Hommage et partage
Nous nous réjouissions cet été du retour définitif de Sonia M’barek. Saluons désormais sa constance, avec deux à trois petits mois après, le concert en hommage à que l’excellentissime chanteuse nous propose mardi 19 janvier, au Théâtre municipal de Tunis.
Il y a nombre de motivations à la base de ce concert. Le labeur de l’artiste, bien sûr, et sa persévérance. Mais encore, si l’on y regarde bien, l’intelligence thématique qu’elle s’efforce d’introduire dans chaque projet musical.
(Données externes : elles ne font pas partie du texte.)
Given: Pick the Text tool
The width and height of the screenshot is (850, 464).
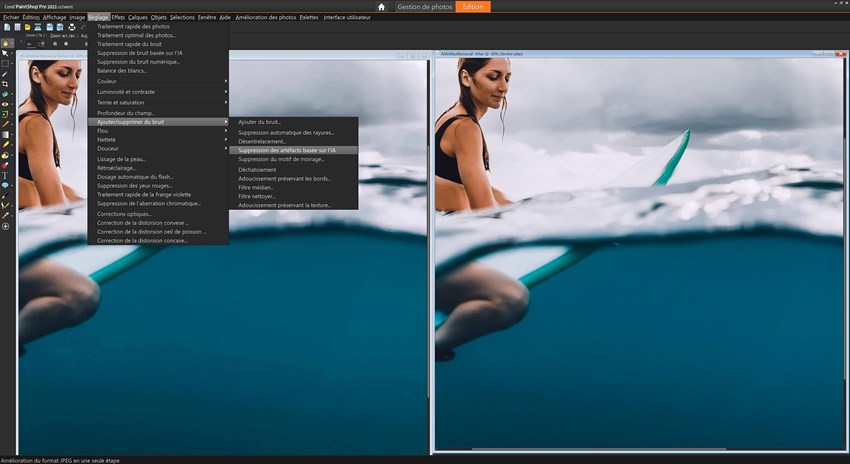Looking at the screenshot, I should 5,175.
Nous l’avons appréciée dès 1990 dans «Musiques sans frontières» à Hammamet, dans «Le voyage en Méditerranée» (2006), dans l’évocation du regretté poète et parolier A. Boudhina, dans les traductions des grandes poésies universelles, voilà qu’elle y ajoute, au bonheur de ses nombreux admirateurs, un récital entièrement dédié au poète Martyr de Grenade, emblème de la résistance au Franquisme, assassiné en 1936.
L’hommage à Federico Garcia Lorca marque aussi une célébration et une commémoration, à l’initiative de l’ambassade d’Espagne en Tunisie :
— Célébration du début de la présidence espagnole à l’Union européenne.
— Et la commémoration, (incontournable devoir de mémoire) du 60e anniversaire du déclenchement de la guerre civile, l’hiver 36.
L’emblème des opprimés
Rencontre d’un mythe de la culture espagnole et d’une des voix les plus savantes et les plus raffinées de la chanson tunisienne : la perspective est alléchante, et la qualité sans doute garantie.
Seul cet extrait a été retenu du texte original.